Which is a long-winded way of saying that the women’s final at this year’s U.S. Open did not feel like just one match, but several matches, during which Osaka and Azarenka took turns looking very, very safe and very, very threatened. In the first set, it was Osaka whom the winds seemed to be battering. Vika won the first point of the match, and then broke Naomi to take the first game. Azarenka couldn’t put a foot wrong, couldn’t hit a first serve out of bounds—through the middle of the second, when everything changed, she was landing over 90 percent of her first serves—and couldn’t miss so much as a guess. Osaka, by contrast, looked listless, overmatched, and forlorn. People talk about the loneliness of tennis players, but it’s only when they’re losing that they look lonely. Tennis players who are winning look like they have invisible armies on their side.
By the time Osaka threw her racket to the ground in frustration after falling into a 15-40 hole with Azarenka serving for a 5-1 lead in the first, she’d racked up 11 unforced errors. Azarenka was constructing points masterfully, moving Osaka around the court and preying on her backhand, the one semi-weak part of her game.
Because of the diffident thoughtfulness with which she answers reporters’ questions, the 22-year-old Osaka is sometimes described as “innocent” or unsure of herself, but until she faced Azarenka, she’d presented a forceful image of purpose from the beginning of this tournament. The week before the U.S. Open began, Osaka had followed the Milwaukee Bucks’ wildcat strike in the NBA playoffs by announcing that she was sitting out her next match at the Western & Southern Open in Cincinnati to protest racial injustice. In New York, she came to every match wearing a mask on which the name of a Black victim of police brutality was printed. She was representing a vital cause, she was back at the tournament where she’d won her first major in 2018, and on court, she looked comfortably in control. She played three three-set matches en route to the final, but she won the first set in each of them: she hadn’t had to come from behind.

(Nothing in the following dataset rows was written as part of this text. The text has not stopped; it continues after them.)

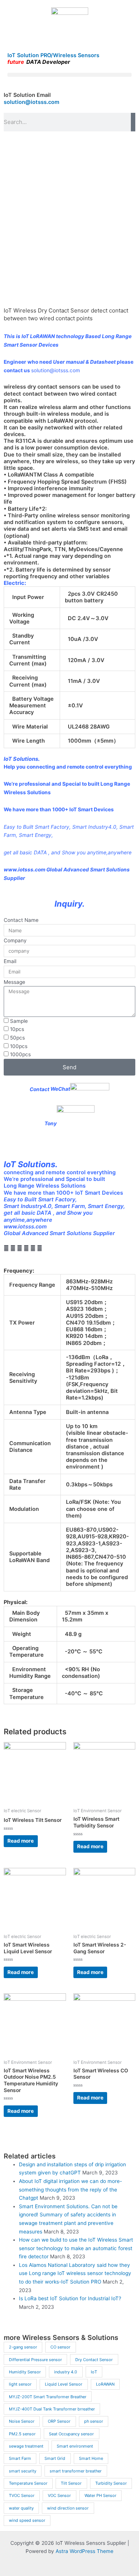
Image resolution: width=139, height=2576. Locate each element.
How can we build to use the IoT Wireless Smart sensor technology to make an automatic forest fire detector (76, 2248)
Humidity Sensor (25, 2371)
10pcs (17, 1029)
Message (14, 982)
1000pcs (20, 1054)
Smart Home (91, 2458)
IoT (94, 2371)
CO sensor (60, 2347)
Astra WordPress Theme (84, 2551)
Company (15, 940)
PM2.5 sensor (22, 2433)
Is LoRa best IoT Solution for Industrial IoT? (70, 2298)
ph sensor (93, 2421)
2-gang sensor (23, 2347)
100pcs (18, 1046)
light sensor (20, 2384)
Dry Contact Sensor (94, 2359)
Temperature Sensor (28, 2483)
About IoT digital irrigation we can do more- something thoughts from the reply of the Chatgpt (70, 2189)
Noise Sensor (21, 2421)
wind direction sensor (68, 2508)
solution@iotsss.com (31, 102)
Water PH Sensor (100, 2495)
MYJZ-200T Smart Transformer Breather (47, 2396)
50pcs (17, 1038)
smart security (22, 2471)
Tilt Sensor (71, 2483)
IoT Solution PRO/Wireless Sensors (53, 55)
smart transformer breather (76, 2471)
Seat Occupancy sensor (71, 2433)
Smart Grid (54, 2458)
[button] (69, 75)
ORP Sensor (59, 2421)
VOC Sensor (59, 2495)
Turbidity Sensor (111, 2483)
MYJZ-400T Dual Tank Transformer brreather (52, 2409)
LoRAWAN (105, 2384)
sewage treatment (26, 2446)
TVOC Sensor (21, 2495)
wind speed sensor (27, 2520)
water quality (21, 2508)
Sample (19, 1021)
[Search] (133, 122)
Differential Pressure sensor (35, 2359)
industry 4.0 (65, 2371)
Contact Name (21, 920)
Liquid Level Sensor (63, 2384)
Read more (20, 1841)
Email (10, 961)
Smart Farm (20, 2458)
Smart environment (75, 2446)
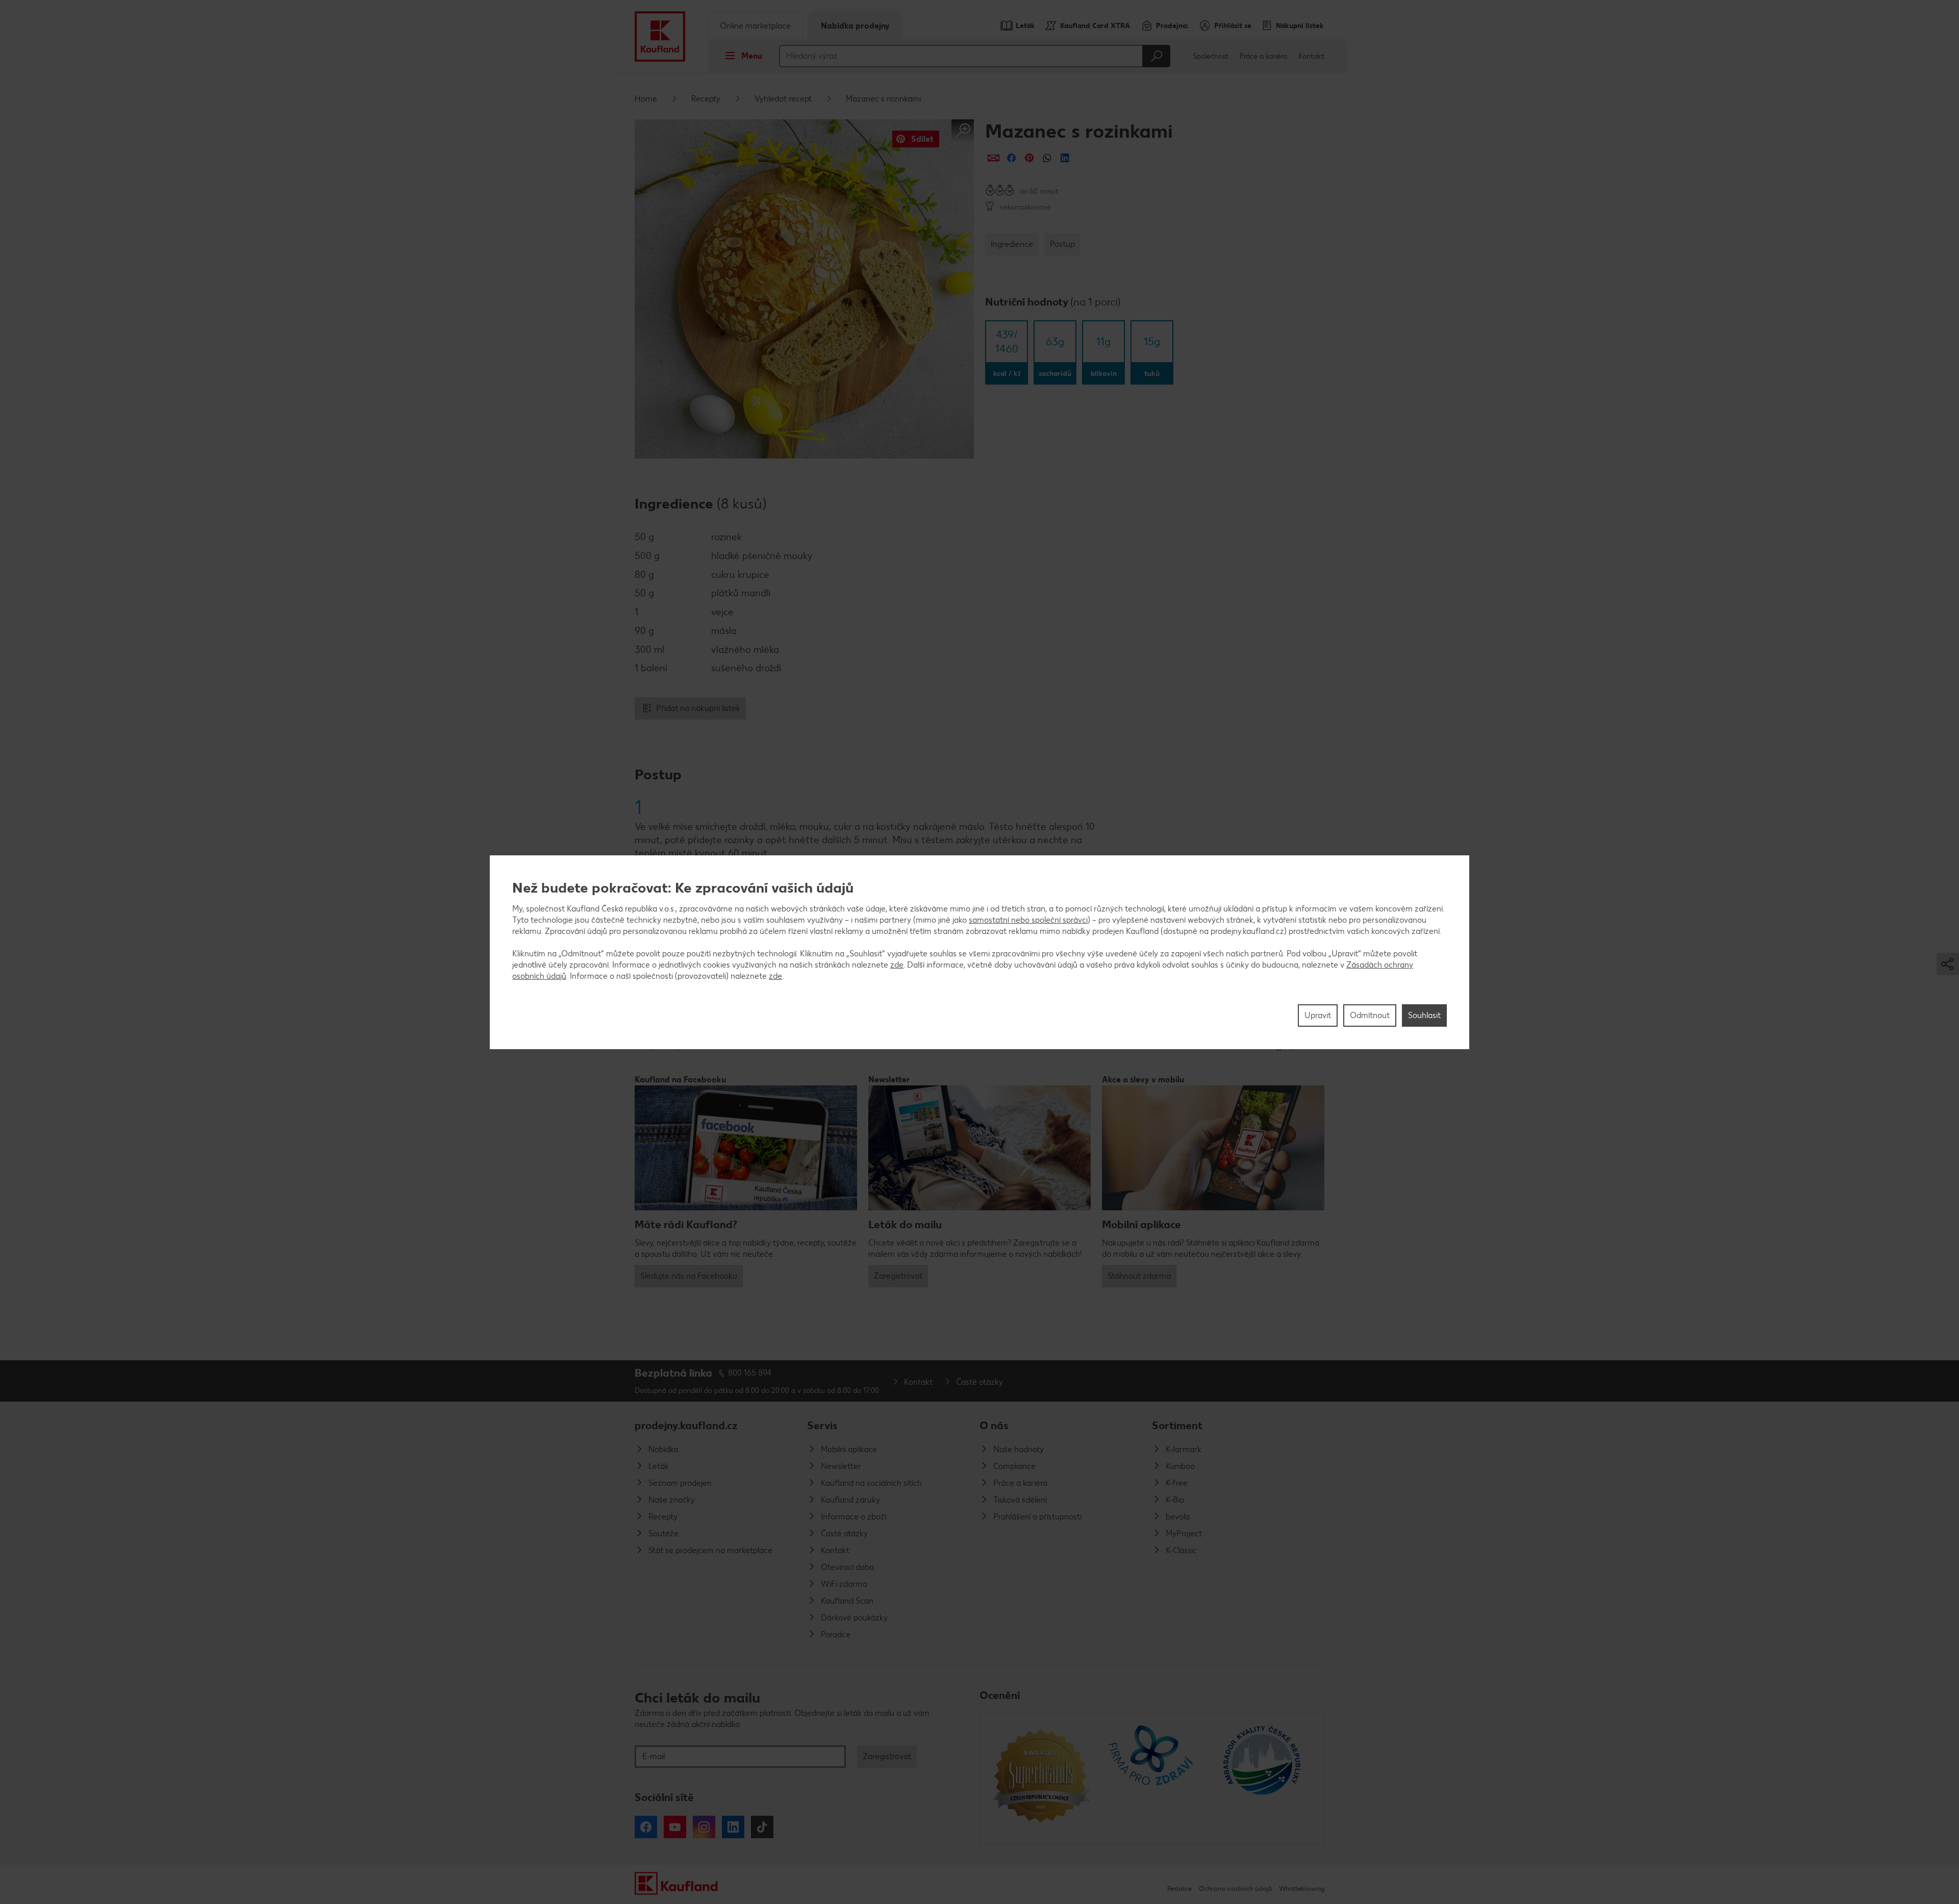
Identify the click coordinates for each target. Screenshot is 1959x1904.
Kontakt (1311, 56)
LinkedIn (733, 1827)
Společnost (1210, 56)
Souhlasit (1424, 1015)
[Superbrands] (1041, 1779)
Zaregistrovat (898, 1276)
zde (896, 964)
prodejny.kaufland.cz (686, 1425)
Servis (822, 1425)
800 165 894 (750, 1373)
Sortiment (1177, 1425)
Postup (1062, 244)
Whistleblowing (1301, 1888)
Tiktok (762, 1827)
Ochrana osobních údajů (1235, 1888)
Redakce (1179, 1888)
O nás (994, 1425)
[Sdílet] (993, 157)
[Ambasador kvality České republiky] (1263, 1779)
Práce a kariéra (1263, 56)
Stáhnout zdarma (1139, 1276)
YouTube (675, 1827)
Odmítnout (1370, 1015)
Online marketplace (755, 26)
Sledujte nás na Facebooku (688, 1276)
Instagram (704, 1827)
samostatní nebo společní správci (1028, 919)
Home (646, 99)
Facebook (646, 1827)
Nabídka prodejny (855, 26)
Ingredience (1012, 244)
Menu (751, 56)
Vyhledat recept (783, 99)
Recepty (705, 99)
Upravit (1317, 1015)
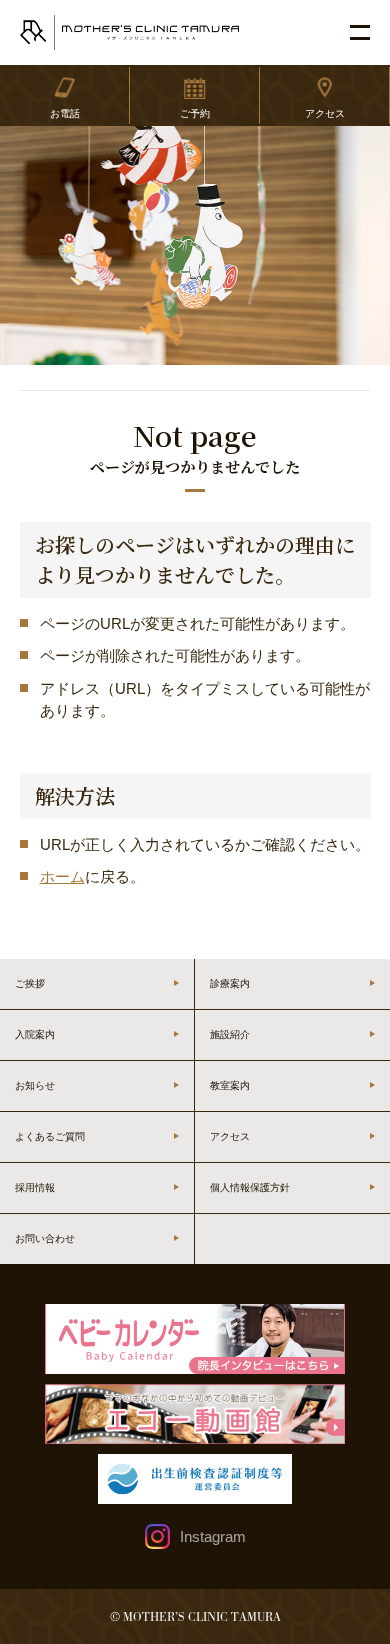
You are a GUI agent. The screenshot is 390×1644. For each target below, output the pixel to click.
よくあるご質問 (50, 1136)
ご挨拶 (30, 983)
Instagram (213, 1536)
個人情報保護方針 (250, 1187)
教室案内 (230, 1085)
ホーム (62, 876)
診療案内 (230, 983)
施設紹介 (230, 1034)
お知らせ (35, 1085)
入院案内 (35, 1034)
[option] (195, 245)
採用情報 (35, 1187)
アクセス (230, 1136)
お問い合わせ (45, 1238)
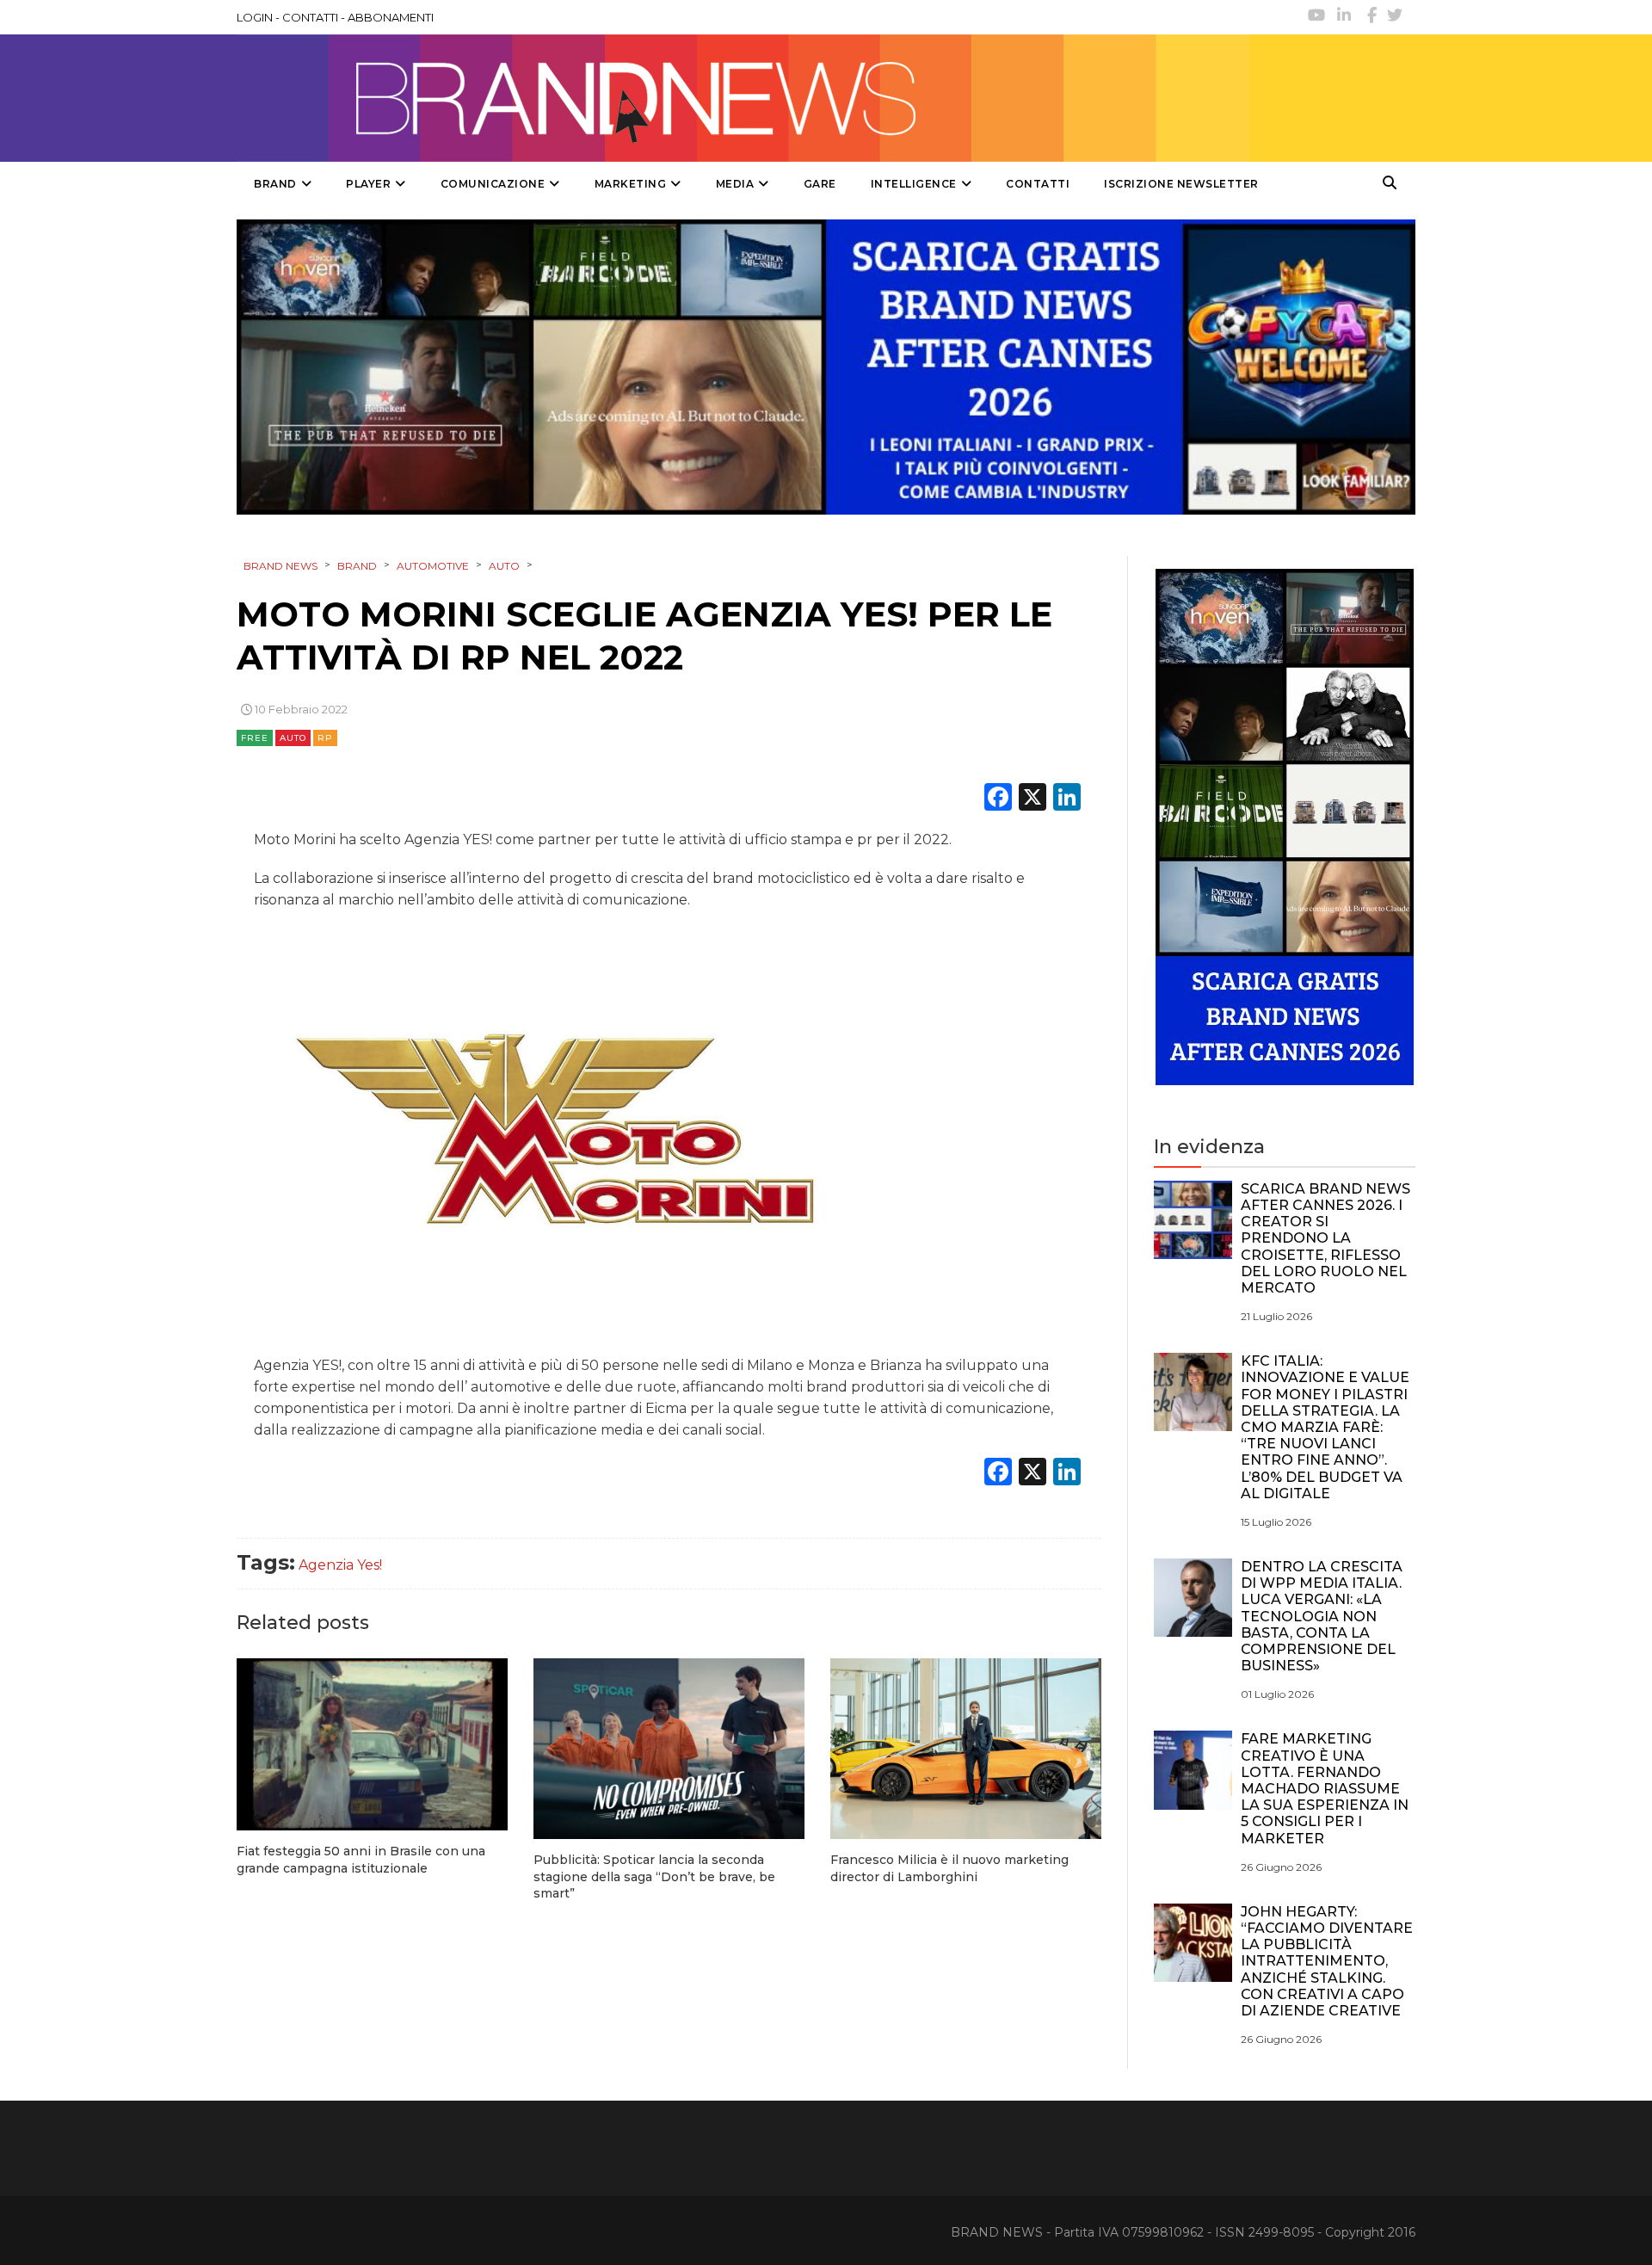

Now, though? She looked like a checkerboard set up in front of some chess-playing supercomputer. Azarenka, calm and methodical, seemed to have solved her game. Osaka had no answers. You could see it on her face, wide-eyed as she waited for a serve. Destiny had chosen, and it hadn’t chosen her. But this wasn’t football, where destiny doesn’t exist, or soccer, where destiny is fairly sure about what it wants. This was tennis, where destiny is seemingly omnipotent, but also prone to changing its mind constantly and generally just doing whatever the hell it wants.
Osaka weathered the early pressure. She made small adjustments, moving in to the middle of the court sooner and figuring out the range on Azarenka’s backhand. The moment everything changed came early in the second set. Vika had broken Naomi’s first service game to go up 2-0; she’d won eight of the first nine games, and it appeared we were just playing out the string before Azarenka lifted her third major trophy and her first in seven years. But with Azarenka serving to go up a decisive 3-0, Osaka clawed her way to a break point. A quick exchange and Azarenka missed a shot long: a tiny mistake, but it meant the set was back on serve. It meant Osaka had a fighting chance.
And because this was tennis, when everything changed, it changed utterly. Suddenly it was Osaka moving with a bounce in her step. Suddenly it was Azarenka looking darkly into her racket strings and muttering between points. In the eerie quiet of the crowd-less Arthur Ashe Stadium, the total shift of power in the match felt even more surreal, because it happened in silence, without crowd noise to help make sense of it. To the players on the court, the match probably felt like a furious exchange of calculated microadjustments, in which Osaka simply found the better formula. On TV, it looked like destiny chucking its empty brandy snifter into the fireplace and shouting “just kidding!”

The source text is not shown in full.